For the 2023 Serbian parliamentary election, the ZLF became part of the broad and ideologically diverse Serbia Against Violence (SPN) coalition. Jerinić appeared the twentieth position on the coalition's list and was re-elected when the list won sixty-five mandates. The SNS and its allies won a majority victory, and the ZLF remains in opposition. Jerinić is now a member of the judiciary committee, a deputy member of the defence and internal affairs committee, a member of a working group for the improvement of the electoral process, and a member of Serbia's delegation to the assembly of the Inter-Parliamentary Union.

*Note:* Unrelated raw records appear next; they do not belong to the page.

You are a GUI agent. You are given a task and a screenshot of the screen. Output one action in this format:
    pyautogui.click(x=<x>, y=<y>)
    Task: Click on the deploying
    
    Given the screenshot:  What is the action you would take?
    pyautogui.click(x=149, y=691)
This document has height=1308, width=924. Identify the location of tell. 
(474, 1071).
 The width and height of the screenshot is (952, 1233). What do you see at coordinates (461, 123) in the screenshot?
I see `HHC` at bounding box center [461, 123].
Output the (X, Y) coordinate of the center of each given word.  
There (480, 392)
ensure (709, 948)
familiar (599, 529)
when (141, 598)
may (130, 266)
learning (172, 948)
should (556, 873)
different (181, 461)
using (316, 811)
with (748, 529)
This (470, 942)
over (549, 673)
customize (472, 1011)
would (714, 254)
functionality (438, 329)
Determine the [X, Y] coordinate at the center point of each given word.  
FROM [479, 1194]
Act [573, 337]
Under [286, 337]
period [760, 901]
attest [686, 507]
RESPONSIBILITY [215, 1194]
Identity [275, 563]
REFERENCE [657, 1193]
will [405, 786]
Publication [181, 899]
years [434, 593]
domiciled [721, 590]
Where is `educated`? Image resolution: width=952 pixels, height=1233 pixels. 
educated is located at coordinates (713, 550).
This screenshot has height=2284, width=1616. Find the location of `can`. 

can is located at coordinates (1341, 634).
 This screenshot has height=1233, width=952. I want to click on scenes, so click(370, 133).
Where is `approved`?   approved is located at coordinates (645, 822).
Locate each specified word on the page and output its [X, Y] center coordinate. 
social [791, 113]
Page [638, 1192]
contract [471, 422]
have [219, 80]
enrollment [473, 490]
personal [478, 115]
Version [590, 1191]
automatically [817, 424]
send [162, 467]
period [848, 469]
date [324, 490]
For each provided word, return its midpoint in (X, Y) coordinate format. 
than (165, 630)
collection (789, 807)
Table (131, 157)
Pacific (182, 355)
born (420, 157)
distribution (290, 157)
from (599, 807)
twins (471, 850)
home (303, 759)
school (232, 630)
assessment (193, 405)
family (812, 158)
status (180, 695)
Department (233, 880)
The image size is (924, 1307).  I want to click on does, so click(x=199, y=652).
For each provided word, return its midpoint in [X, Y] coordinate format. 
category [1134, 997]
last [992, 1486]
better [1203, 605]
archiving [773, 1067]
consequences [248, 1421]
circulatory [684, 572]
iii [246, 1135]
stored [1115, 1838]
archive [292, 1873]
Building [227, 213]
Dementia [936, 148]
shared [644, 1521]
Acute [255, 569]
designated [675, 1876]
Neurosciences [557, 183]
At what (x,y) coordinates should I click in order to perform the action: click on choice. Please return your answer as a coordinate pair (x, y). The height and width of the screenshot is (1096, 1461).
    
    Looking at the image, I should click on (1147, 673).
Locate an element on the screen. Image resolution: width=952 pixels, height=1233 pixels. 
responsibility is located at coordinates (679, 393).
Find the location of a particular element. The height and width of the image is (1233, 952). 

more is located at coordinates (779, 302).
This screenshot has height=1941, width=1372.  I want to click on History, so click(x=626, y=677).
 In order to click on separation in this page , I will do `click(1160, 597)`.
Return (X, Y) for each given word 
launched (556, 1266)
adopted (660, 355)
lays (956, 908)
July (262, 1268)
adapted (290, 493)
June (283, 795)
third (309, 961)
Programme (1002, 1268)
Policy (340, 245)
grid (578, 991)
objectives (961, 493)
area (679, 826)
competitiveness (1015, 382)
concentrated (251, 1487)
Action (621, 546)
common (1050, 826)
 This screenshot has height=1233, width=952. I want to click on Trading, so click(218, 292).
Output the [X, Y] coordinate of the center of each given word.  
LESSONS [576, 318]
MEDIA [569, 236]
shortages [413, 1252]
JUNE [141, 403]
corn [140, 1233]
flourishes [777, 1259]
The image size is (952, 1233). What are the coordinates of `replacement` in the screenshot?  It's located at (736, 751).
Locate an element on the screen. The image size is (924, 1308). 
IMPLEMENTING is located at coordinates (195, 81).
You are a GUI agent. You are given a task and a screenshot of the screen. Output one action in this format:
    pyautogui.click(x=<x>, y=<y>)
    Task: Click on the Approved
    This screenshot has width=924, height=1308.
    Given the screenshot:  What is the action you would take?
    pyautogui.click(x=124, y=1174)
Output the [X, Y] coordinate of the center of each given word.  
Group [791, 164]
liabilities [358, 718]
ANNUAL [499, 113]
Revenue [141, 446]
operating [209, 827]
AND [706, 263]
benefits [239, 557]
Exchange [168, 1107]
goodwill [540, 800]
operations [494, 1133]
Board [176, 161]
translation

The ZLF chose to participate in the 2024 Serbian local elections, notwithstanding that the party leadership believed the elections would not be free or fair; Jerinić described this strategy as far more effective than a boycott at challenging the SNS's monopoly on power. She appeared in the fourth position on the We Choose New Belgrade opposition coalition list in the New Belgrade city municipality and was elected when the list, according to the official preliminary results, won nine seats. The SNS and its allies, according to the same results, won a narrow majority victory. The We Choose New Belgrade parties have charged electoral fraud, and Jerinić has said their data shows the combined forces of the opposition winning a majority of seats.

In Jun 2026 Jerinić resigned as a Member of the National Assembly to focus on party-building and preparing for future elections as a newly elected member of the Green-Left Front's Presidency.